Fashion and functionality guide raincoat design. Seasonal trends influence fabric choice, cut, length, and aesthetic. Options span short commuter coats, car coats, sportswear, utility styles, and long trenchcoats. Computer‑aided design (CAD) allows designers to prototype patterns and colors virtually, accelerating the development cycle.

The Manufacturing Process

Production relies heavily on computer‑aided manufacturing (CAM) for speed and precision.

Waterproofing the Fabric

1. Fabric rolls through a series of rollers into a tank containing the chosen waterproofing agent (see ). The solution’s absorption and repellency properties are rigorously tested.
2. The chemicals soak into the weave.
3. Heat treatment ensures even distribution of the coating.
4. Rollers finish the fabric, allowing it to cool and set the chemicals firmly.
5. The treated bolts are re‑rolled and dispatched to manufacturers.

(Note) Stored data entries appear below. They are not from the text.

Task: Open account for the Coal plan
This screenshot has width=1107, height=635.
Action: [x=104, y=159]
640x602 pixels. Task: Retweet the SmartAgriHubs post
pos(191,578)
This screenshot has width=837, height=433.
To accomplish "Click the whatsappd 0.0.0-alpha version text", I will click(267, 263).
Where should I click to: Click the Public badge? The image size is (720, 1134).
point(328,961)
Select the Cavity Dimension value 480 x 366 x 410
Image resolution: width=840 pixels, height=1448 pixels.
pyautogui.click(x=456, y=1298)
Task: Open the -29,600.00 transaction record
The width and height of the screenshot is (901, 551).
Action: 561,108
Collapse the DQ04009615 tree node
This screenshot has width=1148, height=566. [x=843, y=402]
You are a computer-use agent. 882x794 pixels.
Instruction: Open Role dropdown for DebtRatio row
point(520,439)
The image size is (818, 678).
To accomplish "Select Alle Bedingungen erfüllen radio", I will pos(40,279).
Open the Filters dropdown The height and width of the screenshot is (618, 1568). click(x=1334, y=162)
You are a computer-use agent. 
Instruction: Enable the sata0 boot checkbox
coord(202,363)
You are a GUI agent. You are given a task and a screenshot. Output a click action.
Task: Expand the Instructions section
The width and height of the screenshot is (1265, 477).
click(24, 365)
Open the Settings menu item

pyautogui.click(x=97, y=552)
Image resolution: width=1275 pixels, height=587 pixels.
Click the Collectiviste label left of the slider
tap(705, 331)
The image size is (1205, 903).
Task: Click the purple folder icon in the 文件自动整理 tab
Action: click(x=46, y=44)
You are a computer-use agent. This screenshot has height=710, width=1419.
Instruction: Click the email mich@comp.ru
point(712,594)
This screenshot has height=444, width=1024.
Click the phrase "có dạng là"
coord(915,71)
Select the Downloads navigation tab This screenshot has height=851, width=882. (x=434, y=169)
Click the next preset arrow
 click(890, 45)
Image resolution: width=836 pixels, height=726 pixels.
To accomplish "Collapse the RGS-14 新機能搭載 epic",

Manufacturing the Raincoat

1. Computer‑operated cutters trim the body pieces to size‑graded patterns.
2. Interlining (collars, cuffs, facings, straps, belts, pocket welts) is inserted and fused using high‑heat, high‑pressure machinery.
3. Industrial sewing machines stitch small components—collars, belts, straps, pockets.
4. Facings are affixed to the front edges of the shell by skilled seamstresses.
5. Large shell panels are assembled—right and left backs, front panels, sleeves—on industrial sewing machines.
6. A separate line attaches the lining to the shell.
7. The complete coat is sewn together, with automated machines handling button‑holes and button placement.
8. Trim, sleeves, and belts are finished by hand.
9. Quality inspectors conduct a thorough visual and tactile check.
10. Tags are affixed, and the coat is hung on a hanger.
11. An automatic bagger seals the coat in a polybag.
12. Packaged coats are loaded into shipping containers by trained workers.

Quality Control

Quality assurance occurs at every stage—from fabric inspection to final hand‑check of seams, button alignment, and overall finish. Defects are immediately corrected to uphold the brand’s reputation for reliability.

Byproducts/Waste

Production generates primarily fabric scraps, which are typically discarded or recycled in accordance with environmental guidelines.

The Future

Future raincoat fabrics will deliver superior water repellency, stain resistance, and wrinkle resistance, incorporating new weaves and nanotechnology. Mass customization—tailoring each coat to an individual’s exact measurements using digital scanning and advanced manufacturing—will likely become standard, offering unparalleled fit and comfort.